:: Your goal ::
Transcribe every entry word for word. Skip the pictures.

(Data to examine begins)

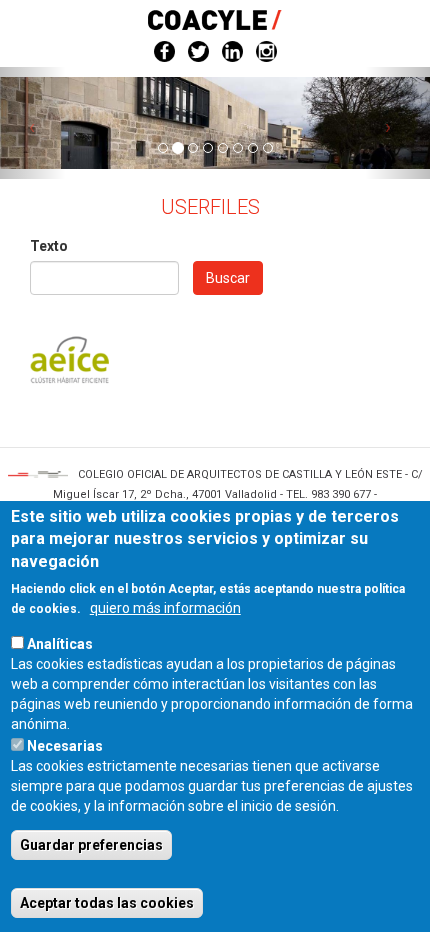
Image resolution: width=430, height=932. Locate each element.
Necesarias (65, 746)
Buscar (228, 278)
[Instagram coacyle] (266, 50)
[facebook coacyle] (164, 50)
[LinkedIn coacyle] (232, 50)
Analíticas (60, 644)
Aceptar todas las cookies (107, 903)
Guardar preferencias (91, 845)
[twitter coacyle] (198, 50)
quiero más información (165, 608)
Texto (49, 246)
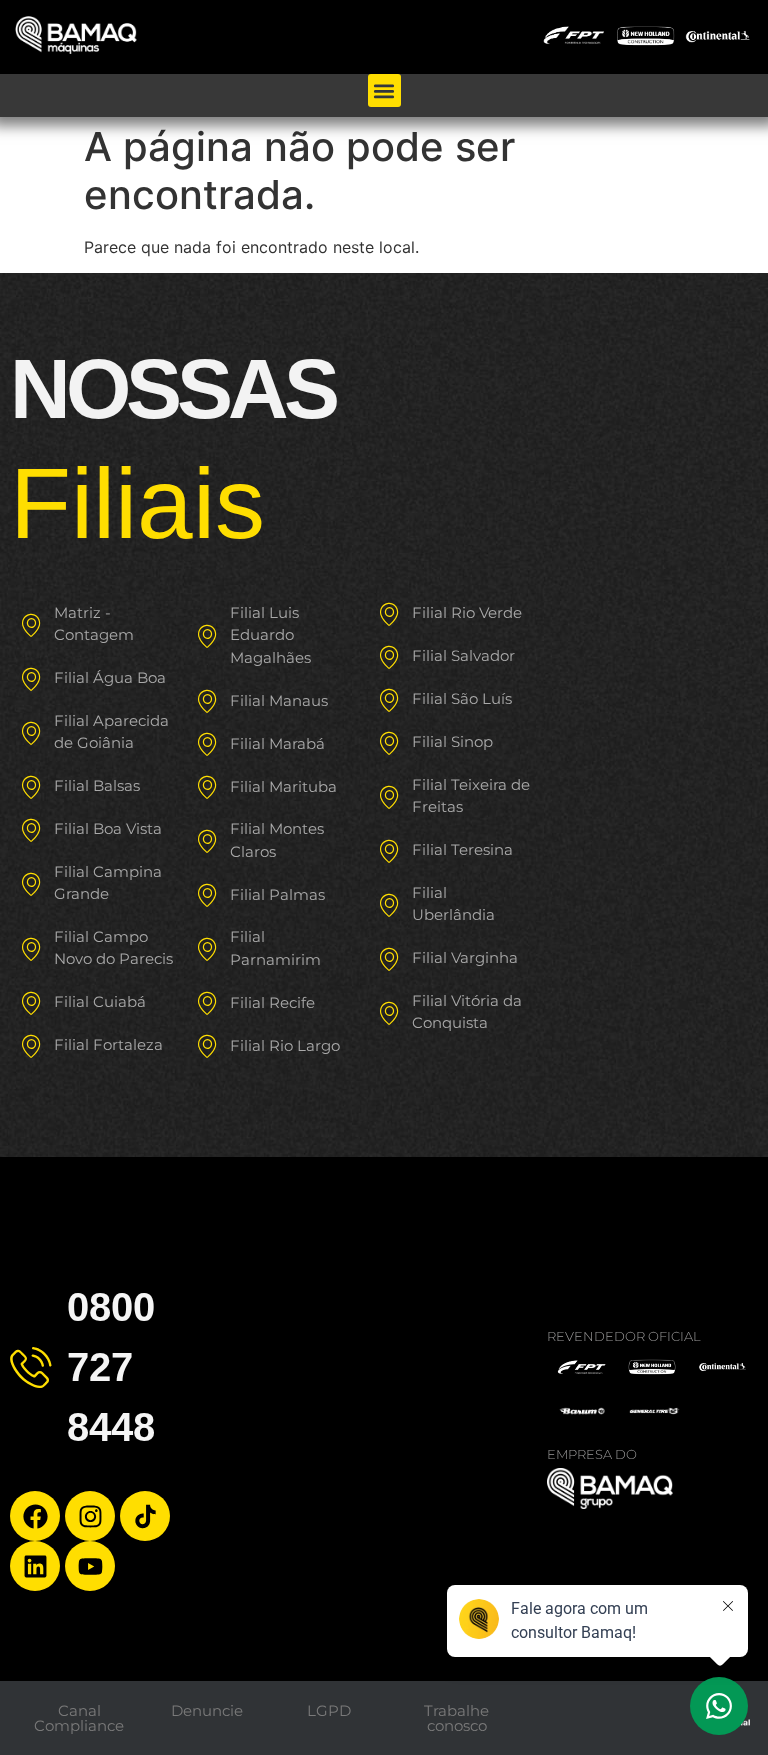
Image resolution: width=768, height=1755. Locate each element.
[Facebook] (35, 1516)
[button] (384, 90)
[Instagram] (90, 1516)
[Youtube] (90, 1566)
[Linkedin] (35, 1566)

(Data to examine ends)

:: Reply to the task ::
Image resolution: width=430, height=932. Locate each element.
Necesarias (65, 746)
Buscar (228, 278)
[Instagram coacyle] (266, 50)
[facebook coacyle] (164, 50)
[LinkedIn coacyle] (232, 50)
Analíticas (60, 644)
Aceptar todas las cookies (107, 903)
Guardar preferencias (91, 845)
[twitter coacyle] (198, 50)
quiero más información (165, 608)
Texto (49, 246)
Image resolution: width=768, height=1755. Locate each element.
[Facebook] (35, 1516)
[button] (384, 90)
[Instagram] (90, 1516)
[Youtube] (90, 1566)
[Linkedin] (35, 1566)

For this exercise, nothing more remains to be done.